▸ **Task to carry out**:
The entries should each be set down again precisely.

Records from a data collection:
+++++

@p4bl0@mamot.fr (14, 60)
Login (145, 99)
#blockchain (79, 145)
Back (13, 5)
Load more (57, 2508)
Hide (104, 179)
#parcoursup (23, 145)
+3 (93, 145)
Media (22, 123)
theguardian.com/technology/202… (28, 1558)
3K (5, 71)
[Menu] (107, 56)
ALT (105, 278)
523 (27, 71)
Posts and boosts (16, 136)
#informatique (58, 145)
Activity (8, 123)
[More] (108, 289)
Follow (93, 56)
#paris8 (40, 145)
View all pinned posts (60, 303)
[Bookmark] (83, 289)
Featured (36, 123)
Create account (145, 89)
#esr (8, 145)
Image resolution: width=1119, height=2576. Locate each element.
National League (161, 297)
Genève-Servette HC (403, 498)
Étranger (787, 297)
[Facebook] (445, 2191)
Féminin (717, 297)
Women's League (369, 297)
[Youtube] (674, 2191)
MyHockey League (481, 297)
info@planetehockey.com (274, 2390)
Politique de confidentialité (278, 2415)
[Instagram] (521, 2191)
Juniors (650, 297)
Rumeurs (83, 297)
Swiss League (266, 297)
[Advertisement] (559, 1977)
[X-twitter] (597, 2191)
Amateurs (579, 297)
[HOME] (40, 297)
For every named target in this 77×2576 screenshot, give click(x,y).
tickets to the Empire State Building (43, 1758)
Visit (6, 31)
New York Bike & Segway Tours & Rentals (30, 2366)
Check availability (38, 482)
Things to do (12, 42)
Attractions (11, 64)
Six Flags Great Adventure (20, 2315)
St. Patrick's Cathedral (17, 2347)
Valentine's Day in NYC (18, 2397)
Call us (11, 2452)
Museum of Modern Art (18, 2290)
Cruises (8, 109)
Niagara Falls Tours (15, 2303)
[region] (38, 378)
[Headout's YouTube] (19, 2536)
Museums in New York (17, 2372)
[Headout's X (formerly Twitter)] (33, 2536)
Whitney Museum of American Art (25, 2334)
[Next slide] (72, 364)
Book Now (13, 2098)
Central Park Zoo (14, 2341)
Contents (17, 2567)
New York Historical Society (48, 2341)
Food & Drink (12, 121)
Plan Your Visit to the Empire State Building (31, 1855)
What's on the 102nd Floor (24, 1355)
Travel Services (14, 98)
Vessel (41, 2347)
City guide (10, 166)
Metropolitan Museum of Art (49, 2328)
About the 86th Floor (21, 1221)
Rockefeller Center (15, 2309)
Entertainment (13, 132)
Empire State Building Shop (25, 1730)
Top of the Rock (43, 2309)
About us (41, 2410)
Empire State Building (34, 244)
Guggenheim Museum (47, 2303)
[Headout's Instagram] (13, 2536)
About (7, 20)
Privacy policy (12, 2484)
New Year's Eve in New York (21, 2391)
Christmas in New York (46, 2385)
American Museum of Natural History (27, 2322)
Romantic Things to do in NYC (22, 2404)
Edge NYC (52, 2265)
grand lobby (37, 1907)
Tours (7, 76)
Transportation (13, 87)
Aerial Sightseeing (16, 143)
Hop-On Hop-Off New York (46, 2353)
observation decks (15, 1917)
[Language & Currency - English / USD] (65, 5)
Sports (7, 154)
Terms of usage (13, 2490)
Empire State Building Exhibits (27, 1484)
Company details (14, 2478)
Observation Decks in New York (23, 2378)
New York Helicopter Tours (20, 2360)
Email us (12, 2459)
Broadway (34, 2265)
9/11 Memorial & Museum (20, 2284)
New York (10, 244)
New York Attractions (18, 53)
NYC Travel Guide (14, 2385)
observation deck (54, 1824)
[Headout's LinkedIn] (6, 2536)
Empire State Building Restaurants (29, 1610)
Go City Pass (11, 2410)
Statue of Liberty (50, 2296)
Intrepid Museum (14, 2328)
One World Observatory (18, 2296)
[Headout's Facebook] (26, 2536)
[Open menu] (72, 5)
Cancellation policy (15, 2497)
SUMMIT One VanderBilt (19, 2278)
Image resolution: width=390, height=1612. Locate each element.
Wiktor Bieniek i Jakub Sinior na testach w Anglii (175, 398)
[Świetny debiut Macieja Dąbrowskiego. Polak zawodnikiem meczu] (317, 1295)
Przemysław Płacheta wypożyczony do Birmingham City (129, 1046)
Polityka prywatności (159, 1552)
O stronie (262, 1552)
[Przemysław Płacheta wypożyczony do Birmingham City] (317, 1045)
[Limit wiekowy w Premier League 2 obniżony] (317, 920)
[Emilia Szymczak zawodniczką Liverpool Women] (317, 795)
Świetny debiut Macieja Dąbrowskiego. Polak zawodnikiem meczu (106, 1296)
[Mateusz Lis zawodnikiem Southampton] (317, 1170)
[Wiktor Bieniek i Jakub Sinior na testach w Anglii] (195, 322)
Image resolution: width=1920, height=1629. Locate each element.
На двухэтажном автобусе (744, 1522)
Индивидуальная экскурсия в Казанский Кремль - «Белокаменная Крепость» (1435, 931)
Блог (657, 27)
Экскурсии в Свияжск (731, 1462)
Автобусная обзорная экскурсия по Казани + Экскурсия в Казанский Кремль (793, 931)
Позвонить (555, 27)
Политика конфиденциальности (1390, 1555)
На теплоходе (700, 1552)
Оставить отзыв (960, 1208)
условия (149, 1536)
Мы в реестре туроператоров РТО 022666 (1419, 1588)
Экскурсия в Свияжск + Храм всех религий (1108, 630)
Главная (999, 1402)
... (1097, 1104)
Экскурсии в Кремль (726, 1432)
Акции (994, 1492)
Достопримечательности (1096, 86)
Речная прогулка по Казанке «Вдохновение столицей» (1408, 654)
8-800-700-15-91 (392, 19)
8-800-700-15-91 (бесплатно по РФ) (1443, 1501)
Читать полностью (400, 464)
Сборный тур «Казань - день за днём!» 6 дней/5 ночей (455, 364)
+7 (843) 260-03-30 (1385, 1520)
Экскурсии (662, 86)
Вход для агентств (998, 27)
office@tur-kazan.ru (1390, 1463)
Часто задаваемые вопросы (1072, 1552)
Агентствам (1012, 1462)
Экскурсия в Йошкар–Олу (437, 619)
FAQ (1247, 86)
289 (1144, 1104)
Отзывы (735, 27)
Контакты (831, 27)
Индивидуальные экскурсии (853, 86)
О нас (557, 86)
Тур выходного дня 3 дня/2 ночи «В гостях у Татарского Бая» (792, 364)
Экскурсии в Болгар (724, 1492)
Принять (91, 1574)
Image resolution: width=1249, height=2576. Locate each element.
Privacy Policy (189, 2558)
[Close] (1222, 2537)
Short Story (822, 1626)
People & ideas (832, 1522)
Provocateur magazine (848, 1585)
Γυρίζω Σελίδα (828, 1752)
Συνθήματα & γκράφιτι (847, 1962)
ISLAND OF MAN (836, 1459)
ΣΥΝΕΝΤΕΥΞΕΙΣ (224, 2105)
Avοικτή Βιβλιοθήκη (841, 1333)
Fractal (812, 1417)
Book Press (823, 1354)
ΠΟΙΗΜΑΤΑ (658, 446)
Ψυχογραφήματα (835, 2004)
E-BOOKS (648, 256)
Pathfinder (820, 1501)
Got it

+++++

▸ **Answer space**:
@p4bl0@mamot.fr (14, 60)
Login (145, 99)
#blockchain (79, 145)
Back (13, 5)
Load more (57, 2508)
Hide (104, 179)
#parcoursup (23, 145)
+3 (93, 145)
Media (22, 123)
theguardian.com/technology/202… (28, 1558)
3K (5, 71)
[Menu] (107, 56)
ALT (105, 278)
523 (27, 71)
Posts and boosts (16, 136)
#informatique (58, 145)
Activity (8, 123)
[More] (108, 289)
Follow (93, 56)
#paris8 (40, 145)
View all pinned posts (60, 303)
[Bookmark] (83, 289)
Featured (36, 123)
Create account (145, 89)
#esr (8, 145)
Image resolution: width=1119, height=2576. Locate each element.
National League (161, 297)
Genève-Servette HC (403, 498)
Étranger (787, 297)
[Facebook] (445, 2191)
Féminin (717, 297)
Women's League (369, 297)
[Youtube] (674, 2191)
MyHockey League (481, 297)
info@planetehockey.com (274, 2390)
Politique de confidentialité (278, 2415)
[Instagram] (521, 2191)
Juniors (650, 297)
Rumeurs (83, 297)
Swiss League (266, 297)
[Advertisement] (559, 1977)
[X-twitter] (597, 2191)
Amateurs (579, 297)
[HOME] (40, 297)
For every named target in this 77×2576 screenshot, give click(x,y).
tickets to the Empire State Building (43, 1758)
Visit (6, 31)
New York Bike & Segway Tours & Rentals (30, 2366)
Check availability (38, 482)
Things to do (12, 42)
Attractions (11, 64)
Six Flags Great Adventure (20, 2315)
St. Patrick's Cathedral (17, 2347)
Valentine's Day in NYC (18, 2397)
Call us (11, 2452)
Museum of Modern Art (18, 2290)
Cruises (8, 109)
Niagara Falls Tours (15, 2303)
[region] (38, 378)
[Headout's YouTube] (19, 2536)
Museums in New York (17, 2372)
[Headout's X (formerly Twitter)] (33, 2536)
Whitney Museum of American Art (25, 2334)
[Next slide] (72, 364)
Book Now (13, 2098)
Central Park Zoo (14, 2341)
Contents (17, 2567)
New York Historical Society (48, 2341)
Food & Drink (12, 121)
Plan Your Visit to the Empire State Building (31, 1855)
What's on the 102nd Floor (24, 1355)
Travel Services (14, 98)
Vessel (41, 2347)
City guide (10, 166)
Metropolitan Museum of Art (49, 2328)
About the 86th Floor (21, 1221)
Rockefeller Center (15, 2309)
Entertainment (13, 132)
Empire State Building Shop (25, 1730)
Top of the Rock (43, 2309)
About us (41, 2410)
Empire State Building (34, 244)
Guggenheim Museum (47, 2303)
[Headout's Instagram] (13, 2536)
About (7, 20)
Privacy policy (12, 2484)
New Year's Eve in New York (21, 2391)
Christmas in New York (46, 2385)
American Museum of Natural History (27, 2322)
Romantic Things to do in NYC (22, 2404)
Edge NYC (52, 2265)
grand lobby (37, 1907)
Tours (7, 76)
Transportation (13, 87)
Aerial Sightseeing (16, 143)
Hop-On Hop-Off New York (46, 2353)
observation decks (15, 1917)
[Language & Currency - English / USD] (65, 5)
Sports (7, 154)
Terms of usage (13, 2490)
Empire State Building Exhibits (27, 1484)
Company details (14, 2478)
Observation Decks in New York (23, 2378)
New York Helicopter Tours (20, 2360)
Email us (12, 2459)
Broadway (34, 2265)
9/11 Memorial & Museum (20, 2284)
New York (10, 244)
New York Attractions (18, 53)
NYC Travel Guide (14, 2385)
observation deck (54, 1824)
[Headout's LinkedIn] (6, 2536)
Empire State Building Restaurants (29, 1610)
Go City Pass (11, 2410)
Statue of Liberty (50, 2296)
Intrepid Museum (14, 2328)
One World Observatory (18, 2296)
[Headout's Facebook] (26, 2536)
[Open menu] (72, 5)
Cancellation policy (15, 2497)
SUMMIT One VanderBilt (19, 2278)
Image resolution: width=390, height=1612. Locate each element.
Wiktor Bieniek i Jakub Sinior na testach w Anglii (175, 398)
[Świetny debiut Macieja Dąbrowskiego. Polak zawodnikiem meczu] (317, 1295)
Przemysław Płacheta wypożyczony do Birmingham City (129, 1046)
Polityka prywatności (159, 1552)
O stronie (262, 1552)
[Przemysław Płacheta wypożyczony do Birmingham City] (317, 1045)
[Limit wiekowy w Premier League 2 obniżony] (317, 920)
[Emilia Szymczak zawodniczką Liverpool Women] (317, 795)
Świetny debiut Macieja Dąbrowskiego. Polak zawodnikiem meczu (106, 1296)
[Mateusz Lis zawodnikiem Southampton] (317, 1170)
[Wiktor Bieniek i Jakub Sinior na testach w Anglii] (195, 322)
Image resolution: width=1920, height=1629. Locate each element.
На двухэтажном автобусе (744, 1522)
Индивидуальная экскурсия в Казанский Кремль - «Белокаменная Крепость» (1435, 931)
Блог (657, 27)
Экскурсии в Свияжск (731, 1462)
Автобусная обзорная экскурсия по Казани + Экскурсия в Казанский Кремль (793, 931)
Позвонить (555, 27)
Политика конфиденциальности (1390, 1555)
На теплоходе (700, 1552)
Оставить отзыв (960, 1208)
условия (149, 1536)
Мы в реестре туроператоров РТО 022666 (1419, 1588)
Экскурсия в Свияжск + Храм всех религий (1108, 630)
Главная (999, 1402)
... (1097, 1104)
Экскурсии в Кремль (726, 1432)
Акции (994, 1492)
Достопримечательности (1096, 86)
Речная прогулка по Казанке «Вдохновение столицей» (1408, 654)
8-800-700-15-91 (392, 19)
8-800-700-15-91 (бесплатно по РФ) (1443, 1501)
Читать полностью (400, 464)
Сборный тур «Казань - день за днём!» 6 дней/5 ночей (455, 364)
+7 (843) 260-03-30 (1385, 1520)
Экскурсии (662, 86)
Вход для агентств (998, 27)
office@tur-kazan.ru (1390, 1463)
Часто задаваемые вопросы (1072, 1552)
Агентствам (1012, 1462)
Экскурсия в Йошкар–Олу (437, 619)
FAQ (1247, 86)
289 (1144, 1104)
Отзывы (735, 27)
Контакты (831, 27)
Индивидуальные экскурсии (853, 86)
О нас (557, 86)
Тур выходного дня 3 дня/2 ночи «В гостях у Татарского Бая» (792, 364)
Экскурсии в Болгар (724, 1492)
Принять (91, 1574)
Image resolution: width=1249, height=2576. Locate each element.
Privacy Policy (189, 2558)
[Close] (1222, 2537)
Short Story (822, 1626)
People & ideas (832, 1522)
Provocateur magazine (848, 1585)
Γυρίζω Σελίδα (828, 1752)
Συνθήματα & γκράφιτι (847, 1962)
ISLAND OF MAN (836, 1459)
ΣΥΝΕΝΤΕΥΞΕΙΣ (224, 2105)
Avοικτή Βιβλιοθήκη (841, 1333)
Fractal (812, 1417)
Book Press (823, 1354)
ΠΟΙΗΜΑΤΑ (658, 446)
Ψυχογραφήματα (835, 2004)
E-BOOKS (648, 256)
Pathfinder (820, 1501)
Got it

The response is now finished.